As I promised yesterday, here is a pictorial tour of Langley Castle. I have supplemented it with historical information from the Langley Castle website, and included a link to their own online “self guided virtual 3D tour“.
My own narrative will be presented mostly in the form of captions on my photographs.
We arrived at Langley Castle yesterday and reserved two nights in the Radcliffe Suite, departing Monday morning, April 3. I will continue walking east along Hadrian’s Wall and Christine will transport to our next accommodation, the George Hotel near the city of Hexham.

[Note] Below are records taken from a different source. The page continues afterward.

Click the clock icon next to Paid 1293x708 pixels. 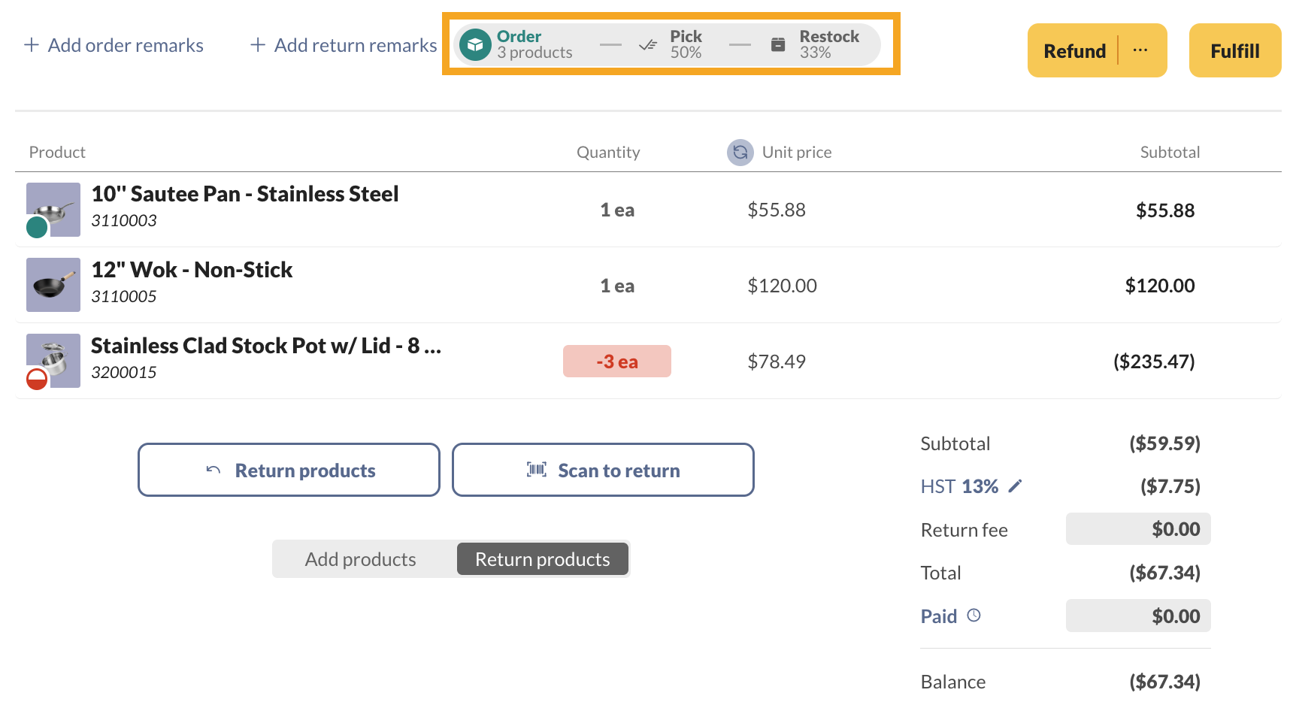(974, 615)
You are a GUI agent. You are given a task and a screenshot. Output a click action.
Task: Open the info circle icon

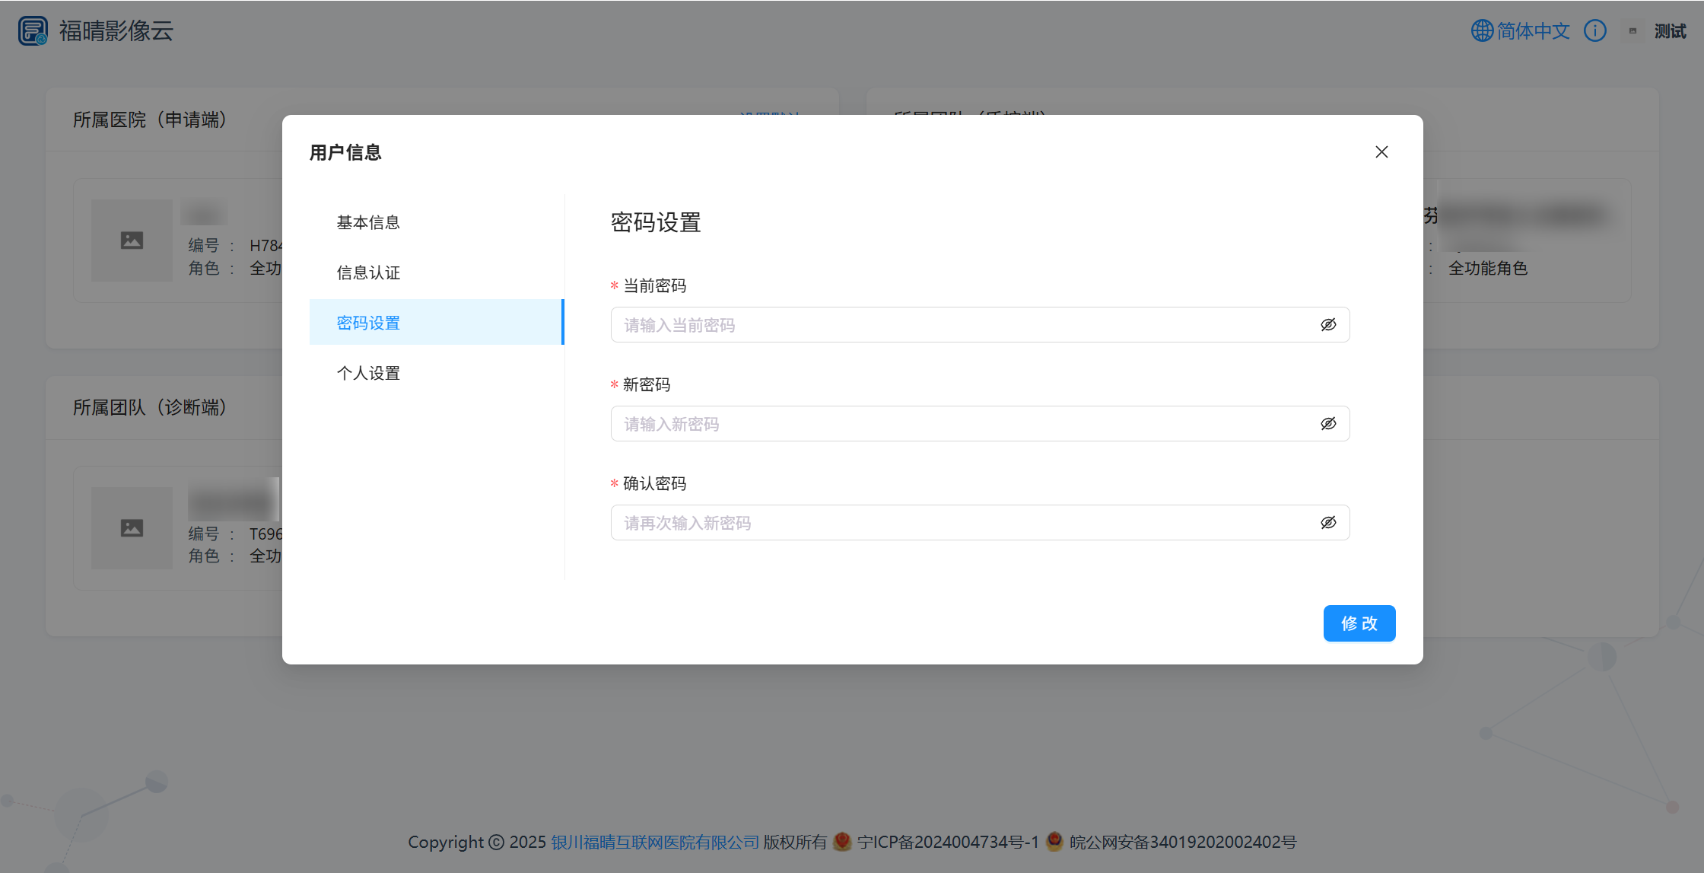click(x=1594, y=31)
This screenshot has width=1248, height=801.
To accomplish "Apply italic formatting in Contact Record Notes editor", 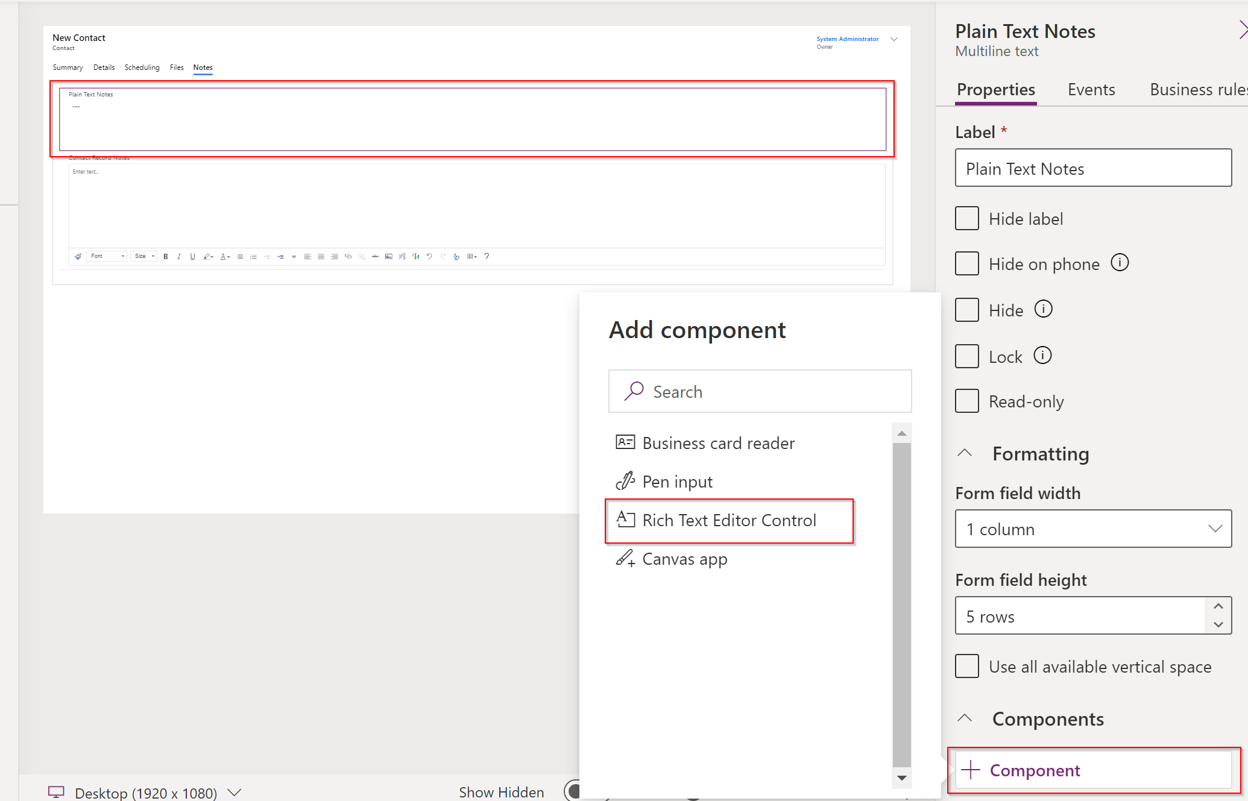I will (179, 256).
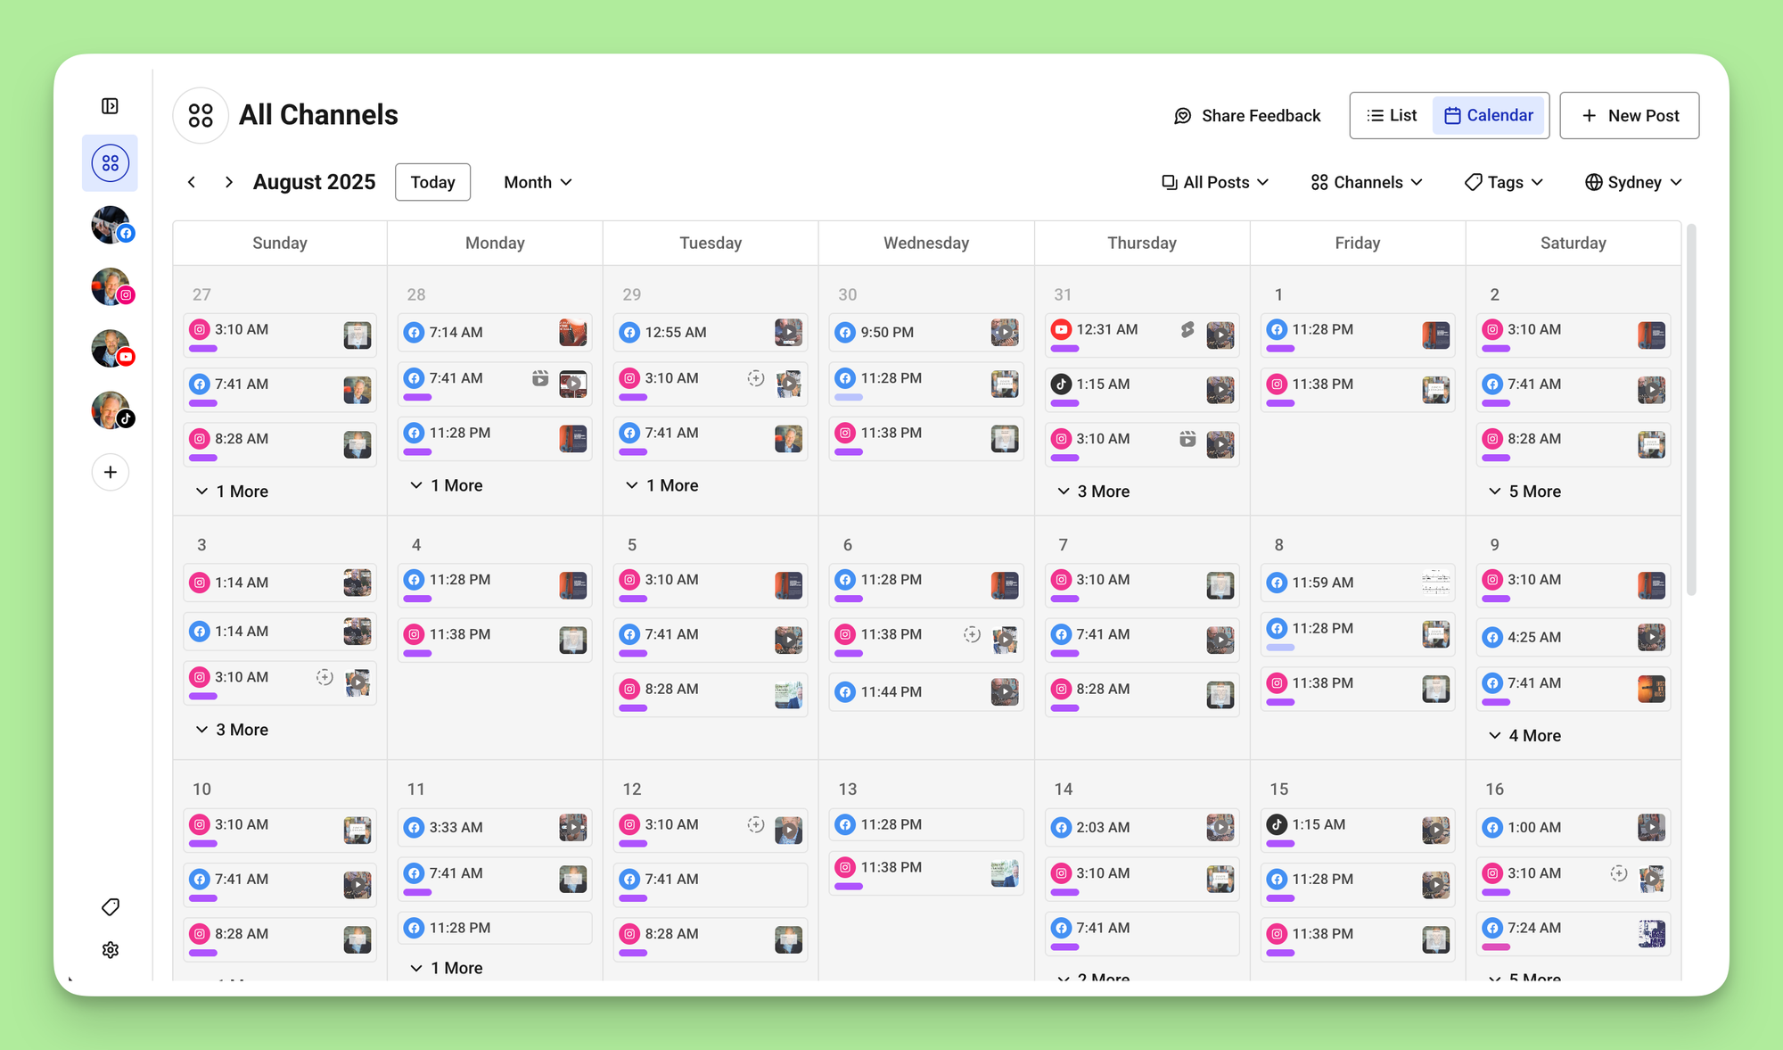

Here are pictures of our room:
(From the Langley Castle website) Built in 1350, during the reign of Edward III, the castle has retained its architectural integrity and is regarded as one of the few medieval fortified Castle Hotels in England. Over the past 600 years, the Castle has been owned, together with its estate, by Lords and Ladies whose names were frequently associated with the turbulent history of the Kingdom. During the 17th century the Langley estates became the property of the Earls of Derwentwater; Viscounts Langley. James , the third Earl and Charles his brother, took part in the Jacobite risings of 1715. They were subsequently executed at the Tower of London. A cross stands by the road from the Castle to Haydon Bridge commemorating their loyalty to the King of Scotland (their Lawful Sovereign), which reads: In memory of James and Charles Viscounts Langley Beheaded on Tower Hill 24th Feb 1716 and 8th Dec 1746 For Loyalty to their Lawful Sovereign
The property was confiscated by the Crown and its administration passed to the Royal Naval Hospital at Greenwich in London. Signs of the Admiralty’s influence can still be seen in the area. For example the anchor motif on the front of a house at Langley and the naming of a pub in Haydon Bridge as The Anchor.
In 1882 a local historian, Cadwallader Bates, purchased the property. The restoration of the Castle to its original 14th Century structure became a life’s work not only for Cadwallader, but also for his wife Josephine, who continued his work after Cadwalladers death in 1902. Josephine rebuilt the original chapel on the castle roof in memory of her husband and worked tirelessly until her own death in 1933. She is buried alongside her husband in the castle grounds.
The restored castle has subsequently served as a private girls school. In 1986, it was purchased by Dr Stuart Madnick, a professor at the Massachusetts Institute of Technology, who converted it into a hotel. Langley Castle is set in a woodland estate of 10 acres (40,000 m2). One of the more remarkable features of the building is the south-west tower, which is occupied by no fewer than 12 garderobes (medieval toilets), four to each floor.